Des dizaines de milliers de personnes en fuite
Amnesty International appelle le gouvernement soudanais et toutes les
factions de l’APLS à cesser d’attaquer les civils et à respecter les principes humanitaires énoncés dans les Conventions de Genève. La saison sèche
qui va commencer dans quelques semaines, va être une période critique pour
les droits de l’homme», a déclaré l’Organisation. Cette année, le gouvernement a lancé une offensive particulièrement tôt, et les combats ont déjà
contraint des dizaines de milliers de personnes à fuir dans le nord de
l’Ouganda.
Les violations des droits de l’homme sont à l’origine de la famine qui
sévit au Soudan. Amnesty International exhorte la communauté internationale
à «attaquer le mal à la racine en apportant des solutions au problème des
droits de l’homme dans ce pays».
L’appel angoissé d’un évêque soudanais
De son côté Mgr Macram Max Gassis, évêque catholique soudanais d’El
Obeid, a déclaré lundi à Bruxelles, lors d’une conférence de presse organisée par le mouvement Pax Christi que le fondamentalisme musulman est une
menace pour toute l’Afrique du Nord. Il a précisé: «Il n’y a pas de guerre
au Soudan entre chrétiens et musulmans. Il y a une minorité islamique et
fondamentaliste qui opprime tous les Soudanais, y compris les musulmans. Ce
fondamentalisme est pire que le communisme ou l’apartheid. Il ne menace pas
seulement le Soudan mais plus encore ses voisins et tout le Moyen-Orient.

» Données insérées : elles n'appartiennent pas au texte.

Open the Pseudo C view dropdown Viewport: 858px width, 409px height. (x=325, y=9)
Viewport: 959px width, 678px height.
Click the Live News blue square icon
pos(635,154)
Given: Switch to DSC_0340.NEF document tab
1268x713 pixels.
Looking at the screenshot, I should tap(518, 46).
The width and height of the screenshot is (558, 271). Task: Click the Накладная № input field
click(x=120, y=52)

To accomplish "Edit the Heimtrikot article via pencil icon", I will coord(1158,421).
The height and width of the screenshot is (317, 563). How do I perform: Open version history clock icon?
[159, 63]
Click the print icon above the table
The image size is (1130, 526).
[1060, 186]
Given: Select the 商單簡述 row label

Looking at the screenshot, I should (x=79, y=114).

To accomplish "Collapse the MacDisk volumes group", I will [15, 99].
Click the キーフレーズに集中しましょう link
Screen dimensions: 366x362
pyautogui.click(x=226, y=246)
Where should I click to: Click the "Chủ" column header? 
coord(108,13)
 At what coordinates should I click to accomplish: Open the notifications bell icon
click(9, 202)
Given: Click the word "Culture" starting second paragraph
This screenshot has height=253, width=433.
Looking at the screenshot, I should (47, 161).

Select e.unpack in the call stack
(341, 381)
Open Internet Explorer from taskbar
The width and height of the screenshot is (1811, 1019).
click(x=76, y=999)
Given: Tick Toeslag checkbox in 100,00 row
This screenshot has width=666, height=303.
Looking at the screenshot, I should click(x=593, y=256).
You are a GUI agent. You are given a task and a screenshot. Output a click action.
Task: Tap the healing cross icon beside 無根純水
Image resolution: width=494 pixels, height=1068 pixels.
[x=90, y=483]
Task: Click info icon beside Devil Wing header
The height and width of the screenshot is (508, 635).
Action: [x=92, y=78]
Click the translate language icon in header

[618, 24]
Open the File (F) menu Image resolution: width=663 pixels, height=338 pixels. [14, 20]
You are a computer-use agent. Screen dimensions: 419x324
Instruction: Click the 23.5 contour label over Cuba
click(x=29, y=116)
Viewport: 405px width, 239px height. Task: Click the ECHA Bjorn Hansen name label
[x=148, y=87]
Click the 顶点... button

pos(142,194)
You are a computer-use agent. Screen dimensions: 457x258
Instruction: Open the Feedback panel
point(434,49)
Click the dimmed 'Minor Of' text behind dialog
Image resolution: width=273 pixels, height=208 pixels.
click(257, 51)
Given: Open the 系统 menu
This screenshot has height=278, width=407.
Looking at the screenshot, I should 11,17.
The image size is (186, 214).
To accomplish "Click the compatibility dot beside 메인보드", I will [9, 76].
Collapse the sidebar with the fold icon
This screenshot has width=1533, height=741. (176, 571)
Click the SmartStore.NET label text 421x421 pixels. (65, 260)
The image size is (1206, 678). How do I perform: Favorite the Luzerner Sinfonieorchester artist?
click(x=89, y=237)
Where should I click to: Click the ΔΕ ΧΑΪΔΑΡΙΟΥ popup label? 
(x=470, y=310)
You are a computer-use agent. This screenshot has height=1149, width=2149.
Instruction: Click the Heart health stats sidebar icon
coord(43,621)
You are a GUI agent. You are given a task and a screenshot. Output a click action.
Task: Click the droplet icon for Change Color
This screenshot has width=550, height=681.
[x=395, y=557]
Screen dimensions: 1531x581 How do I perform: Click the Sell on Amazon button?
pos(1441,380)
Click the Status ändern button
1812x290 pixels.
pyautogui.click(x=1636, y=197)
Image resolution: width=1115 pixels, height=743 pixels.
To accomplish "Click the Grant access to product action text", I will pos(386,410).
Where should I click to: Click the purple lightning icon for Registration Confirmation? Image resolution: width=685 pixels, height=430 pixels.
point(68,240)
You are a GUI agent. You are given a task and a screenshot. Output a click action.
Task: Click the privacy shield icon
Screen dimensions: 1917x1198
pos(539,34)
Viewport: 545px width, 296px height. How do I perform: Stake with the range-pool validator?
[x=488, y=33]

Au Soudan, la pression des Etats démocratiques a peut-être encore la possibilité d’arrêter le fondamentalisme islamique. Si on laisse tomber le Soudan maintenant, il sera trop tard».
Mgr Gassis réclame , en outre, des sanctions économiques et un embargo
sur toutes les livraisons d’armes à Karthoum. L’Occident, ajoute-t-il, ne
doit pas non plus fournir des armes à la résistance soudanaise. En priorité
l’évêque d’El Obeid lance un appel pour qu’on crée au Soudan des «zones de
sécurité» afin de sauver la population affamée, «à commencer par les enfants». Aucun motif politique, insiste l’évêque, ne peut justifier l’abandon de l’aide alimentaire. Le droit à la vie est le droit de l’homme le plus
élémentaire. Si la communauté internationale n’est pas d’accord de défendre
ce droit, où allons-nous?». (apic/com/cip/ba)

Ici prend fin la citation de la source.